SnowOps Discovery Audit — Northwind Apps (SAMPLE)
⚠️ FULLY SYNTHETIC SAMPLE. "Northwind Apps" is fictional; all IDs, counts, and findings are fabricated for illustration. Safe to send cold as a "this is what you'll receive" example. Replace/supplement with a real sanitized sandbox run for the DoD (Nidhi reviews for leakage either way).
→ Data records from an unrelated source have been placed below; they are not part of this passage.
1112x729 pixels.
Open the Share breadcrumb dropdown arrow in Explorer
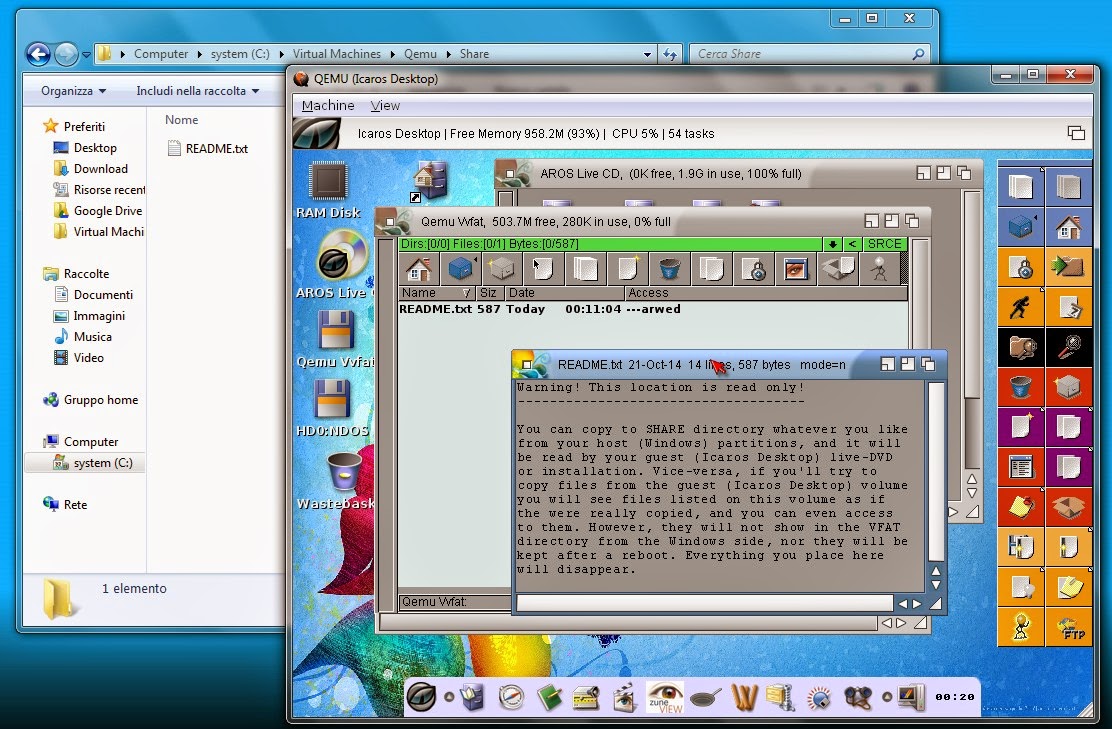646,54
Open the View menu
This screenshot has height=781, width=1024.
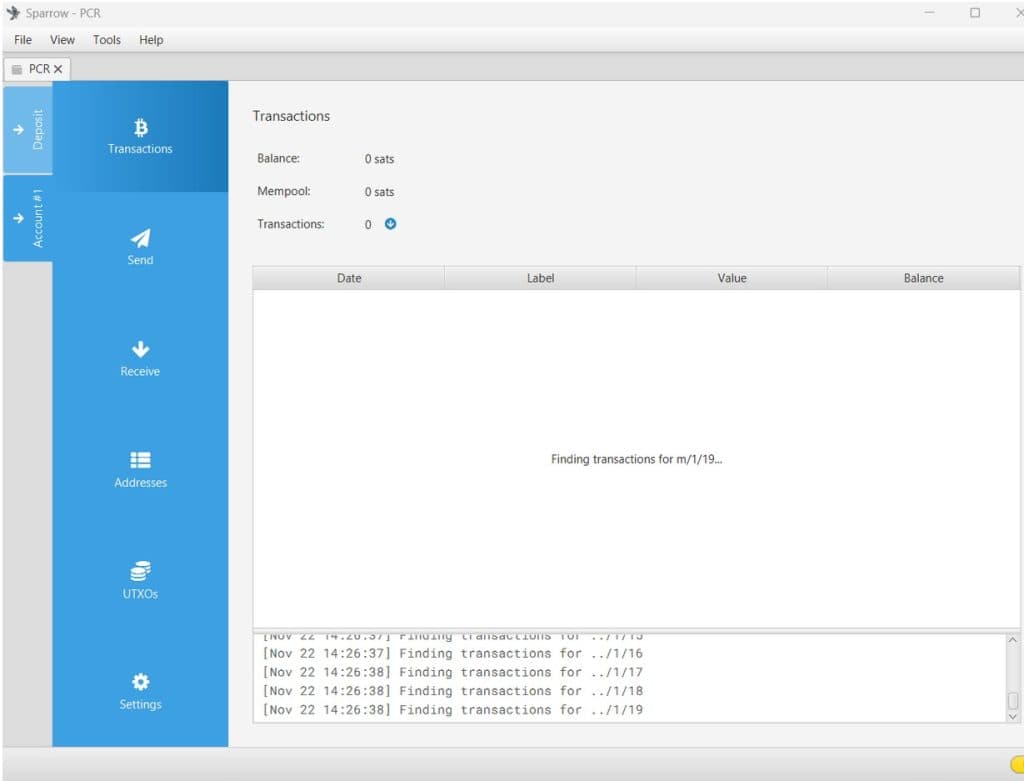(x=62, y=40)
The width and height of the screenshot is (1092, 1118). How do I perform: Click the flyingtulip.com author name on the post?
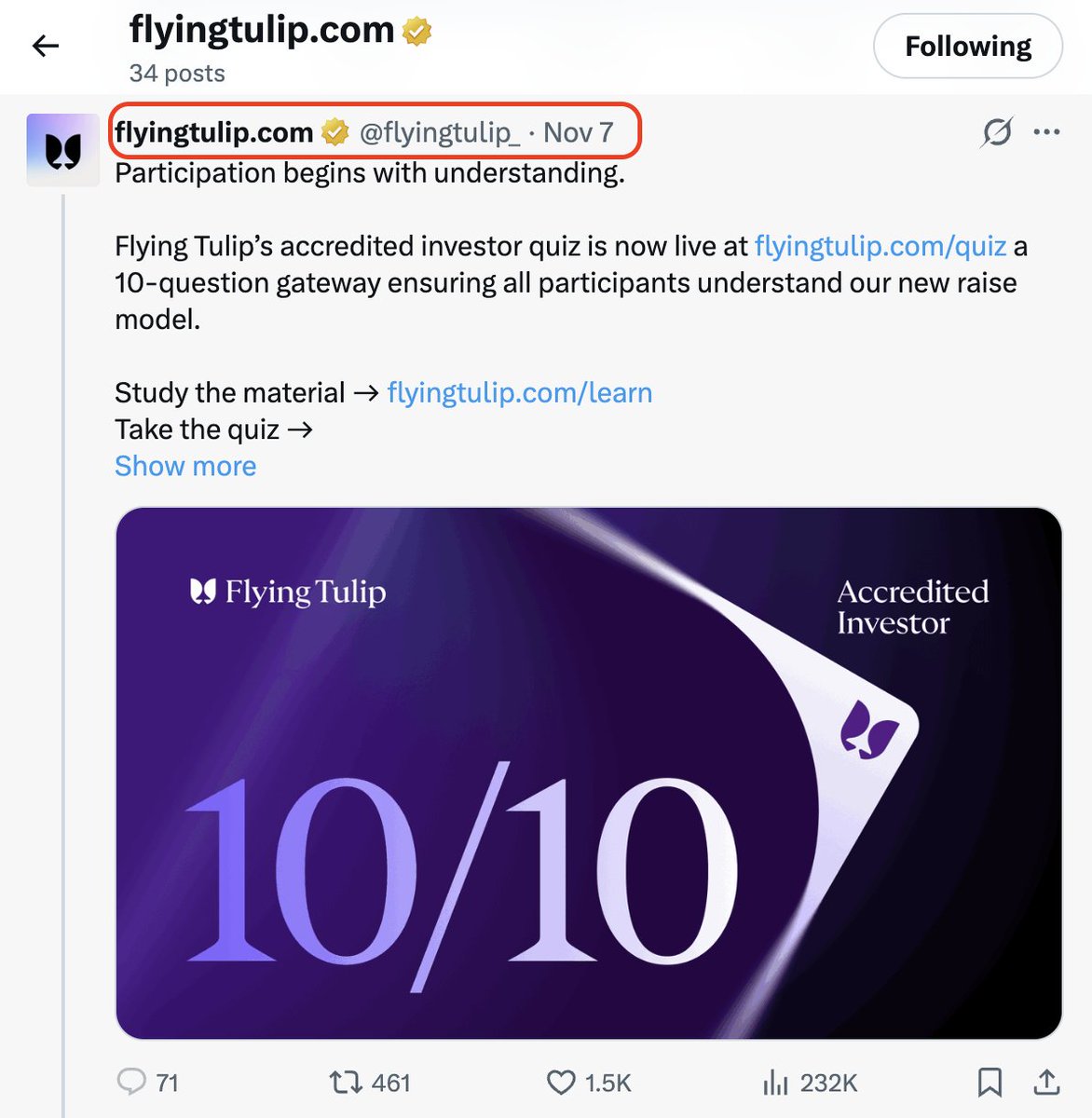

Prepared for: Northwind Apps (sample) | Scope: 1 subscription | Date: {{DATE}}
Auditor: SnowOps (read-only — Reader + Security Reader) | Run ID: sample-0000
Executive summary
We performed a read-only posture audit of Northwind's Azure environment across network, identity, encryption, logging, and cost. We identified 11 findings: 2 critical, 6 high, 3 medium. None of the findings are unusual for a click-ops-first Series A environment — and every one maps to a known, productized fix. The prioritized roadmap (§3) closes the two critical findings in week 1.
| Severity | Count |
|---|---|
| Critical | 2 |
| High | 6 |
| Medium | 3 |
Defender secure score: 41 / 100 (sample). Target after Baseline: > 75.
§1. Findings by domain
Identity
- [CRITICAL] IAM-001 — No Conditional Access policies in effect. No MFA enforcement, no risk policies. (SOC 2 CC6.1/CC6.6 · ISO A.5.15/A.8.5 · CIS 1.1) → H2.
- [MED] IAM-002 — 3 service principals with client secrets > 90 days old. Long-lived credentials that never rotate. (CIS 1.21) → H5 (+ migrate to OIDC, B2).
Network
- [CRITICAL] NET-002 — 2 NSGs allow SSH/RDP from the internet (0.0.0.0/0). Direct internet exposure of management ports. (SOC 2 CC6.6 · CIS 6.1/6.2) → N6.
- [HIGH] NET-001 — 4 storage accounts allow public network access. (CIS 3.7) → N5.
- [HIGH] NET-003 — Key Vault allows public network access. (CIS 8.5) → F5.
Encryption
- [HIGH] ENC-001 — 3 storage accounts permit TLS < 1.2. (SOC 2 CC6.1/CC6.7 · CIS 3.15) → D3 + M3.
- [CRITICAL-adjacent / HIGH] ENC-002 — 1 SQL server missing TDE. (CIS 4.2.1) → M2.
- [HIGH] ENC-003 — Key Vault purge protection disabled. (CIS 8.2) → F5.
Logging
- [HIGH] LOG-001 — Defender for Cloud plans disabled on this subscription. (CIS 2.1) → F1 / B3.
- [HIGH] LOG-002 — Secure score below 60. Symptom of the above. → F1 / B3.
Cost
- [MED] COST-001 — No active budget on the subscription. (SOC 2 CC7.2 · ISO A.8.6) → U1.
§2. What this means
Northwind's platform is typical of fast pre-Series-B growth: it works, but the controls an enterprise customer or SOC 2 auditor expects were never built in. The two critical findings (internet-exposed management ports + no MFA/Conditional Access) are the kind that fail a security questionnaire on sight.
§3. Prioritized remediation roadmap
| # | Finding | Severity | Fixed by | Effort | When |
|---|---|---|---|---|---|
| 1 | NET-002 internet SSH/RDP | Critical | N6 | ~S | Week 1 |
| 2 | IAM-001 no Conditional Access | Critical | H2 | ~M | Week 1 |
| 3 | LOG-001/002 Defender off | High | F1 / B3 | ~S | Week 1 |
| 4 | NET-001 public storage | High | N5 | ~M | Week 2 |
| 5 | NET-003 / ENC-003 Key Vault | High | F5 | ~S | Week 2 |
| 6 | ENC-001 weak TLS | High | D3 + M3 | ~S | Week 2 |
| 7 | ENC-002 SQL TDE | High | M2 | ~S | Week 3 |
| 8 | IAM-002 SP secret rotation | Medium | H5 + B2 | ~S | Week 5 |
| 9 | COST-001 no budget | Medium | U1 | ~S | Retainer |
Compliance mapping for the above: see the Y7 coverage matrix. Roadmap assets (N5/N6/M-series/U1) are delivered during a Baseline engagement.
§4. Recommendation
The findings map cleanly to a Baseline "Cloud Secure" engagement — the two criticals close in week 1. A scoped, fixed-price proposal follows this report.
Read-only audit · no changes made to the environment · run logged immutably (G6) · human-reviewed before delivery. Findings produced by the SnowOps G2 rule pack.